-- BEGIN --
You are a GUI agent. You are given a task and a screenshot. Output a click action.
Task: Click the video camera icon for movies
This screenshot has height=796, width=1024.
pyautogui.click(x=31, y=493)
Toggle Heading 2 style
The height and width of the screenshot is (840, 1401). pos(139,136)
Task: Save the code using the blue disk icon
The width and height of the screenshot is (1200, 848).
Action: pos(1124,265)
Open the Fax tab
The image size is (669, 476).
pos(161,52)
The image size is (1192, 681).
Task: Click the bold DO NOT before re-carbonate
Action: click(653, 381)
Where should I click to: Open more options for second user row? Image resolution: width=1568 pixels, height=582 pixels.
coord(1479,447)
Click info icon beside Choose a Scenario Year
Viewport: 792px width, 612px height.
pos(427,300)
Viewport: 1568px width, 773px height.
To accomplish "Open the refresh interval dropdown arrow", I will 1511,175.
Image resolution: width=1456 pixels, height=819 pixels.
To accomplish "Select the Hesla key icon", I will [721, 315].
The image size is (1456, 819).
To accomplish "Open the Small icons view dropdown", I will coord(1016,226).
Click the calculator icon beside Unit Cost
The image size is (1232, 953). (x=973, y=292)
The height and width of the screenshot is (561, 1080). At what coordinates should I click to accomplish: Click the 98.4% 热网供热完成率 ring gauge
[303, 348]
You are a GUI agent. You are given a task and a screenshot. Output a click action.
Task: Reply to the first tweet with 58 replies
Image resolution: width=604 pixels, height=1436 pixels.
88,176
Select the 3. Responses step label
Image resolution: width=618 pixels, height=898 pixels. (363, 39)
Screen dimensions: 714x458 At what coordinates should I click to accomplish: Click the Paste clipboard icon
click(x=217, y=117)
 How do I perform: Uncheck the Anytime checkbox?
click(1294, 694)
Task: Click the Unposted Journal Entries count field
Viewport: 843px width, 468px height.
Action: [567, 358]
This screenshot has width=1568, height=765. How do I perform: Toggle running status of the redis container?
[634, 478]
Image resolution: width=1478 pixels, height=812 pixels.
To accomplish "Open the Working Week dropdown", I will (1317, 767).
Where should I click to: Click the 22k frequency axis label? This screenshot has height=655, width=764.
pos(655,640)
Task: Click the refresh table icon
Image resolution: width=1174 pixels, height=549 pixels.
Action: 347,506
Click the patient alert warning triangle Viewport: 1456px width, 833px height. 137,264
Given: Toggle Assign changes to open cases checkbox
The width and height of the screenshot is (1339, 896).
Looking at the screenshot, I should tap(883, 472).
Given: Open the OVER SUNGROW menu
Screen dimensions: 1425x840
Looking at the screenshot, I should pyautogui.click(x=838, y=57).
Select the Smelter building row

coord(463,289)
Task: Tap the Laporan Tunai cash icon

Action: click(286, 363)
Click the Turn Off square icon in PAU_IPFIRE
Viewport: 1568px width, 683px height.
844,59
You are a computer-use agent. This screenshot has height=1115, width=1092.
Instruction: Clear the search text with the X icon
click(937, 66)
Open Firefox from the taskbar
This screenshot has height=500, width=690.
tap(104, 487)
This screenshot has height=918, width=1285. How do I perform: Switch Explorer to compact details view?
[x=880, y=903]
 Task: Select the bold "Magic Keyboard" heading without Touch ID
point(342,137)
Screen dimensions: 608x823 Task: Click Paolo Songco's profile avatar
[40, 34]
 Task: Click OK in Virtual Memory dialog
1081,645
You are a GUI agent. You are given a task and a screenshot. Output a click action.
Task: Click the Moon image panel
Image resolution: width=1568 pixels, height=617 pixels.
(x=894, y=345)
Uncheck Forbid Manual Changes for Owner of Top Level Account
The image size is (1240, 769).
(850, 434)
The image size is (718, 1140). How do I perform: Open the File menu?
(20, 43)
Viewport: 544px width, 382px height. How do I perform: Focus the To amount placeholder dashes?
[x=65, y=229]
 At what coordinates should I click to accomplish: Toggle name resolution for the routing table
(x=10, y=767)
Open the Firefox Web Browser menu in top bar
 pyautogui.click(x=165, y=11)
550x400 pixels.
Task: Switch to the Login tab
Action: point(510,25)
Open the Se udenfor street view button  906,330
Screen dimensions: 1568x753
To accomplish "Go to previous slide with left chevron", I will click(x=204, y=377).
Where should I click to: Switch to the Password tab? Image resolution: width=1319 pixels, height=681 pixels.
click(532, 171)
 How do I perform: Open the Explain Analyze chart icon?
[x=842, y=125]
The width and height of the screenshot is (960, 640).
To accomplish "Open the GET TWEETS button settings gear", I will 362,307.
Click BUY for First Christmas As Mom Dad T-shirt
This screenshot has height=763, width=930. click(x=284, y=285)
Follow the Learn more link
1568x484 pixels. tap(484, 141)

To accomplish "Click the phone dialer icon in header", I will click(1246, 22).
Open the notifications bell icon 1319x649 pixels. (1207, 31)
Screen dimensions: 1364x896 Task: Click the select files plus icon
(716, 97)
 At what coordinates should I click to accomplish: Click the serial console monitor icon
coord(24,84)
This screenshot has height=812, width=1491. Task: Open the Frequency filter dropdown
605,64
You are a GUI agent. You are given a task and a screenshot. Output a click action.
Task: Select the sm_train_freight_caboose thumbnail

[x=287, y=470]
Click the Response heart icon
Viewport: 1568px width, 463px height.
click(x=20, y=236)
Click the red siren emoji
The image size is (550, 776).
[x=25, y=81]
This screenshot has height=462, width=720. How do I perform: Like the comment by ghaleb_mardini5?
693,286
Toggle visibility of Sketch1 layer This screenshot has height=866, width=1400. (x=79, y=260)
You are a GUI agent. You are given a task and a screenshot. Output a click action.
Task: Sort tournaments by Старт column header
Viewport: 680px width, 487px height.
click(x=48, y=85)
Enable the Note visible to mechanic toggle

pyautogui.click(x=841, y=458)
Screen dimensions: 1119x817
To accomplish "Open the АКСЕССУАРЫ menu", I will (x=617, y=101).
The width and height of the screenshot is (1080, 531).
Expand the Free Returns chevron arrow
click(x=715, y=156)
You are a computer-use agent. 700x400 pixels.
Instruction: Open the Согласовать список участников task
-- END --
▸ **What to do**:
Could you write out every one of the items above word for word, leaving nothing out and changing nothing?

▸ **The reply**:
You are a GUI agent. You are given a task and a screenshot. Output a click action.
Task: Click the video camera icon for movies
This screenshot has height=796, width=1024.
pyautogui.click(x=31, y=493)
Toggle Heading 2 style
The height and width of the screenshot is (840, 1401). pos(139,136)
Task: Save the code using the blue disk icon
The width and height of the screenshot is (1200, 848).
Action: pos(1124,265)
Open the Fax tab
The image size is (669, 476).
pos(161,52)
The image size is (1192, 681).
Task: Click the bold DO NOT before re-carbonate
Action: click(653, 381)
Where should I click to: Open more options for second user row? Image resolution: width=1568 pixels, height=582 pixels.
coord(1479,447)
Click info icon beside Choose a Scenario Year
Viewport: 792px width, 612px height.
pos(427,300)
Viewport: 1568px width, 773px height.
To accomplish "Open the refresh interval dropdown arrow", I will 1511,175.
Image resolution: width=1456 pixels, height=819 pixels.
To accomplish "Select the Hesla key icon", I will [721, 315].
The image size is (1456, 819).
To accomplish "Open the Small icons view dropdown", I will coord(1016,226).
Click the calculator icon beside Unit Cost
The image size is (1232, 953). (x=973, y=292)
The height and width of the screenshot is (561, 1080). At what coordinates should I click to accomplish: Click the 98.4% 热网供热完成率 ring gauge
[303, 348]
You are a GUI agent. You are given a task and a screenshot. Output a click action.
Task: Reply to the first tweet with 58 replies
Image resolution: width=604 pixels, height=1436 pixels.
88,176
Select the 3. Responses step label
Image resolution: width=618 pixels, height=898 pixels. (363, 39)
Screen dimensions: 714x458 At what coordinates should I click to accomplish: Click the Paste clipboard icon
click(x=217, y=117)
 How do I perform: Uncheck the Anytime checkbox?
click(1294, 694)
Task: Click the Unposted Journal Entries count field
Viewport: 843px width, 468px height.
Action: [567, 358]
This screenshot has width=1568, height=765. How do I perform: Toggle running status of the redis container?
[634, 478]
Image resolution: width=1478 pixels, height=812 pixels.
To accomplish "Open the Working Week dropdown", I will (1317, 767).
Where should I click to: Click the 22k frequency axis label? This screenshot has height=655, width=764.
pos(655,640)
Task: Click the refresh table icon
Image resolution: width=1174 pixels, height=549 pixels.
Action: 347,506
Click the patient alert warning triangle Viewport: 1456px width, 833px height. 137,264
Given: Toggle Assign changes to open cases checkbox
The width and height of the screenshot is (1339, 896).
Looking at the screenshot, I should tap(883, 472).
Given: Open the OVER SUNGROW menu
Screen dimensions: 1425x840
Looking at the screenshot, I should pyautogui.click(x=838, y=57).
Select the Smelter building row

coord(463,289)
Task: Tap the Laporan Tunai cash icon

Action: click(286, 363)
Click the Turn Off square icon in PAU_IPFIRE
Viewport: 1568px width, 683px height.
844,59
You are a computer-use agent. This screenshot has height=1115, width=1092.
Instruction: Clear the search text with the X icon
click(937, 66)
Open Firefox from the taskbar
This screenshot has height=500, width=690.
tap(104, 487)
This screenshot has height=918, width=1285. How do I perform: Switch Explorer to compact details view?
[x=880, y=903]
 Task: Select the bold "Magic Keyboard" heading without Touch ID
point(342,137)
Screen dimensions: 608x823 Task: Click Paolo Songco's profile avatar
[40, 34]
 Task: Click OK in Virtual Memory dialog
1081,645
You are a GUI agent. You are given a task and a screenshot. Output a click action.
Task: Click the Moon image panel
Image resolution: width=1568 pixels, height=617 pixels.
(x=894, y=345)
Uncheck Forbid Manual Changes for Owner of Top Level Account
The image size is (1240, 769).
(850, 434)
The image size is (718, 1140). How do I perform: Open the File menu?
(20, 43)
Viewport: 544px width, 382px height. How do I perform: Focus the To amount placeholder dashes?
[x=65, y=229]
 At what coordinates should I click to accomplish: Toggle name resolution for the routing table
(x=10, y=767)
Open the Firefox Web Browser menu in top bar
 pyautogui.click(x=165, y=11)
550x400 pixels.
Task: Switch to the Login tab
Action: point(510,25)
Open the Se udenfor street view button  906,330
Screen dimensions: 1568x753
To accomplish "Go to previous slide with left chevron", I will click(x=204, y=377).
Where should I click to: Switch to the Password tab? Image resolution: width=1319 pixels, height=681 pixels.
click(532, 171)
 How do I perform: Open the Explain Analyze chart icon?
[x=842, y=125]
The width and height of the screenshot is (960, 640).
To accomplish "Open the GET TWEETS button settings gear", I will 362,307.
Click BUY for First Christmas As Mom Dad T-shirt
This screenshot has height=763, width=930. click(x=284, y=285)
Follow the Learn more link
1568x484 pixels. tap(484, 141)

To accomplish "Click the phone dialer icon in header", I will click(1246, 22).
Open the notifications bell icon 1319x649 pixels. (1207, 31)
Screen dimensions: 1364x896 Task: Click the select files plus icon
(716, 97)
 At what coordinates should I click to accomplish: Click the serial console monitor icon
coord(24,84)
This screenshot has height=812, width=1491. Task: Open the Frequency filter dropdown
605,64
You are a GUI agent. You are given a task and a screenshot. Output a click action.
Task: Select the sm_train_freight_caboose thumbnail

[x=287, y=470]
Click the Response heart icon
Viewport: 1568px width, 463px height.
click(x=20, y=236)
Click the red siren emoji
The image size is (550, 776).
[x=25, y=81]
This screenshot has height=462, width=720. How do I perform: Like the comment by ghaleb_mardini5?
693,286
Toggle visibility of Sketch1 layer This screenshot has height=866, width=1400. (x=79, y=260)
You are a GUI agent. You are given a task and a screenshot. Output a click action.
Task: Sort tournaments by Старт column header
Viewport: 680px width, 487px height.
click(x=48, y=85)
Enable the Note visible to mechanic toggle

pyautogui.click(x=841, y=458)
Screen dimensions: 1119x817
To accomplish "Open the АКСЕССУАРЫ menu", I will (x=617, y=101).
The width and height of the screenshot is (1080, 531).
Expand the Free Returns chevron arrow
click(x=715, y=156)
You are a computer-use agent. 700x400 pixels.
Instruction: Open the Согласовать список участников task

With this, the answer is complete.